#### RECORDED INFORMATION:
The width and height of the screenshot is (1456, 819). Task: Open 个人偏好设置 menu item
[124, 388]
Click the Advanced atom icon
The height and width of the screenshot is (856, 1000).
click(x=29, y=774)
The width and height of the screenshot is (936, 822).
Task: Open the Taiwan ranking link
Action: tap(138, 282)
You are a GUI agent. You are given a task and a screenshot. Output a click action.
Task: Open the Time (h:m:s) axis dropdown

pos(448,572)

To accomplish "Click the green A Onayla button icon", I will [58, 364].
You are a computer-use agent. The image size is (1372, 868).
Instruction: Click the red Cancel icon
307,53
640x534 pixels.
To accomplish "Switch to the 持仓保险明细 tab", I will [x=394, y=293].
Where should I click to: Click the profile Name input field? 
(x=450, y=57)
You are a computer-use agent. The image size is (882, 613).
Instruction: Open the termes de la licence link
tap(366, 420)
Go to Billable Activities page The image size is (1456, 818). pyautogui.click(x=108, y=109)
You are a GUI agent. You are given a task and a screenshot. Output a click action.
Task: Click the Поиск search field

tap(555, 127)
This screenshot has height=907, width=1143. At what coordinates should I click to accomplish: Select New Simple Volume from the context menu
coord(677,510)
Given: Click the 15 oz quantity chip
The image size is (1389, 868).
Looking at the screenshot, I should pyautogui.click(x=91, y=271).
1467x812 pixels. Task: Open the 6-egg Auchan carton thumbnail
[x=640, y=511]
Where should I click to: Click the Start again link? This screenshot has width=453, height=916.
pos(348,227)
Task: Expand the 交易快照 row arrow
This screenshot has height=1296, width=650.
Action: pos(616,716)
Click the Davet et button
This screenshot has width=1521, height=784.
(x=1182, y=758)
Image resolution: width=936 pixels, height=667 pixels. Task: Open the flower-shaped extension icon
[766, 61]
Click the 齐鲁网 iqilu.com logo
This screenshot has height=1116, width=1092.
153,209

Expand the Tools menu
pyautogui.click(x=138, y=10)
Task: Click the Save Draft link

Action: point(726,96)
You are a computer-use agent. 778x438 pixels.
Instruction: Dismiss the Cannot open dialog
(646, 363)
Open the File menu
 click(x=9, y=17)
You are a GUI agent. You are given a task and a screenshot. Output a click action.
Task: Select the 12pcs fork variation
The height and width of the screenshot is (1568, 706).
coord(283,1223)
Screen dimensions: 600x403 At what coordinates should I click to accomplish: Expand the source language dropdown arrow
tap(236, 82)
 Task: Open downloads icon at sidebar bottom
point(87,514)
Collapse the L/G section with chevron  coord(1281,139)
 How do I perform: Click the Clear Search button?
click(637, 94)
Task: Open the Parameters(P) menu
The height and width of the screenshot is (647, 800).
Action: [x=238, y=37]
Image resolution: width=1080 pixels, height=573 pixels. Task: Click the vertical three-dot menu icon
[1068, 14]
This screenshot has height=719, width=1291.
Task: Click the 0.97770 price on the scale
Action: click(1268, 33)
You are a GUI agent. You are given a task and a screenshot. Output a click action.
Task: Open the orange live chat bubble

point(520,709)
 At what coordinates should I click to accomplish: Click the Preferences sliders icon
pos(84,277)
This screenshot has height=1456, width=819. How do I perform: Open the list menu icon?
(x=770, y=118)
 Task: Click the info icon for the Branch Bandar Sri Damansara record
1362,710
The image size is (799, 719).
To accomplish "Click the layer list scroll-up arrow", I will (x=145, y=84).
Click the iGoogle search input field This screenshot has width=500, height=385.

#### TASK INSTRUCTIONS:
Give every line of the listing above as a JSON list of strings, one string per line, with blank lines left out.

#### RESULT OF THE EXERCISE:
[
  "The width and height of the screenshot is (1456, 819). Task: Open 个人偏好设置 menu item",
  "[124, 388]",
  "Click the Advanced atom icon",
  "The height and width of the screenshot is (856, 1000).",
  "click(x=29, y=774)",
  "The width and height of the screenshot is (936, 822).",
  "Task: Open the Taiwan ranking link",
  "Action: tap(138, 282)",
  "You are a GUI agent. You are given a task and a screenshot. Output a click action.",
  "Task: Open the Time (h:m:s) axis dropdown",
  "pos(448,572)",
  "To accomplish \"Click the green A Onayla button icon\", I will [58, 364].",
  "You are a computer-use agent. The image size is (1372, 868).",
  "Instruction: Click the red Cancel icon",
  "307,53",
  "640x534 pixels.",
  "To accomplish \"Switch to the 持仓保险明细 tab\", I will [x=394, y=293].",
  "Where should I click to: Click the profile Name input field? ",
  "(x=450, y=57)",
  "You are a computer-use agent. The image size is (882, 613).",
  "Instruction: Open the termes de la licence link",
  "tap(366, 420)",
  "Go to Billable Activities page The image size is (1456, 818). pyautogui.click(x=108, y=109)",
  "You are a GUI agent. You are given a task and a screenshot. Output a click action.",
  "Task: Click the Поиск search field",
  "tap(555, 127)",
  "This screenshot has height=907, width=1143. At what coordinates should I click to accomplish: Select New Simple Volume from the context menu",
  "coord(677,510)",
  "Given: Click the 15 oz quantity chip",
  "The image size is (1389, 868).",
  "Looking at the screenshot, I should pyautogui.click(x=91, y=271).",
  "1467x812 pixels. Task: Open the 6-egg Auchan carton thumbnail",
  "[x=640, y=511]",
  "Where should I click to: Click the Start again link? This screenshot has width=453, height=916.",
  "pos(348,227)",
  "Task: Expand the 交易快照 row arrow",
  "This screenshot has height=1296, width=650.",
  "Action: pos(616,716)",
  "Click the Davet et button",
  "This screenshot has width=1521, height=784.",
  "(x=1182, y=758)",
  "Image resolution: width=936 pixels, height=667 pixels. Task: Open the flower-shaped extension icon",
  "[766, 61]",
  "Click the 齐鲁网 iqilu.com logo",
  "This screenshot has height=1116, width=1092.",
  "153,209",
  "Expand the Tools menu",
  "pyautogui.click(x=138, y=10)",
  "Task: Click the Save Draft link",
  "Action: point(726,96)",
  "You are a computer-use agent. 778x438 pixels.",
  "Instruction: Dismiss the Cannot open dialog",
  "(646, 363)",
  "Open the File menu",
  " click(x=9, y=17)",
  "You are a GUI agent. You are given a task and a screenshot. Output a click action.",
  "Task: Select the 12pcs fork variation",
  "The height and width of the screenshot is (1568, 706).",
  "coord(283,1223)",
  "Screen dimensions: 600x403 At what coordinates should I click to accomplish: Expand the source language dropdown arrow",
  "tap(236, 82)",
  " Task: Open downloads icon at sidebar bottom",
  "point(87,514)",
  "Collapse the L/G section with chevron  coord(1281,139)",
  " How do I perform: Click the Clear Search button?",
  "click(637, 94)",
  "Task: Open the Parameters(P) menu",
  "The height and width of the screenshot is (647, 800).",
  "Action: [x=238, y=37]",
  "Image resolution: width=1080 pixels, height=573 pixels. Task: Click the vertical three-dot menu icon",
  "[1068, 14]",
  "This screenshot has height=719, width=1291.",
  "Task: Click the 0.97770 price on the scale",
  "Action: click(1268, 33)",
  "You are a GUI agent. You are given a task and a screenshot. Output a click action.",
  "Task: Open the orange live chat bubble",
  "point(520,709)",
  " At what coordinates should I click to accomplish: Click the Preferences sliders icon",
  "pos(84,277)",
  "This screenshot has height=1456, width=819. How do I perform: Open the list menu icon?",
  "(x=770, y=118)",
  " Task: Click the info icon for the Branch Bandar Sri Damansara record",
  "1362,710",
  "The image size is (799, 719).",
  "To accomplish \"Click the layer list scroll-up arrow\", I will (x=145, y=84).",
  "Click the iGoogle search input field This screenshot has width=500, height=385."
]